WORK INSTRUCTIONS:
Scan the data. Collect each line that contains the word "computer".

[Stored items]
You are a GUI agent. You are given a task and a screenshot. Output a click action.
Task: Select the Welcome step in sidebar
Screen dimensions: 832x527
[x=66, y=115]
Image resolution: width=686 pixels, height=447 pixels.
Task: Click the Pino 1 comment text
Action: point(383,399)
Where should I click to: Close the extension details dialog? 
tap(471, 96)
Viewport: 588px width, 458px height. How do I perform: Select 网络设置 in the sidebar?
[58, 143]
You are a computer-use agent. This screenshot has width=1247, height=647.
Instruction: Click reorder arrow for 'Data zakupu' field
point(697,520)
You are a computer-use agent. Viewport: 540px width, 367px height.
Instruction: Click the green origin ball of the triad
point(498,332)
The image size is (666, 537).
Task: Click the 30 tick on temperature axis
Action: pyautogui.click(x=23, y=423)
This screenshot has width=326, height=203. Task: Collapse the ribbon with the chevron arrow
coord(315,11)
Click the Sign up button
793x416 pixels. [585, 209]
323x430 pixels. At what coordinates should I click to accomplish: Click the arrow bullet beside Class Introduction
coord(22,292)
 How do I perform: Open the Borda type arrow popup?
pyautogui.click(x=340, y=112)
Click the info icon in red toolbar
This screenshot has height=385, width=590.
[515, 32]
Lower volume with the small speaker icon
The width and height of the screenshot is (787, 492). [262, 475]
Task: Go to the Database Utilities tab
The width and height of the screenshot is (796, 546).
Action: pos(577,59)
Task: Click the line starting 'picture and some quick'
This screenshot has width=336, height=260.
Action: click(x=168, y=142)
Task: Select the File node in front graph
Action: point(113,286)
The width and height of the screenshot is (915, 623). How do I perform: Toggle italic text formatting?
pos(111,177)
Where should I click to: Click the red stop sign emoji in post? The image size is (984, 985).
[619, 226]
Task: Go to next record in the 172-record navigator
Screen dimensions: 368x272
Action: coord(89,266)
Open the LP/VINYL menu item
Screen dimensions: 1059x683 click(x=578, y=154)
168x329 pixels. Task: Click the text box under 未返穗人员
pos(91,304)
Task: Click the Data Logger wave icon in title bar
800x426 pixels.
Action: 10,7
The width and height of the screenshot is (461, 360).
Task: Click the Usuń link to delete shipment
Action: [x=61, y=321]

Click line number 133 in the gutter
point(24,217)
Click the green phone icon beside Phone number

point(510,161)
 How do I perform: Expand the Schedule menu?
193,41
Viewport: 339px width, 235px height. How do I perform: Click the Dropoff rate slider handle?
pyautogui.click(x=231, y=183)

RESPONSE:
You are a computer-use agent. This screenshot has width=1247, height=647.
You are a computer-use agent. Viewport: 540px width, 367px height.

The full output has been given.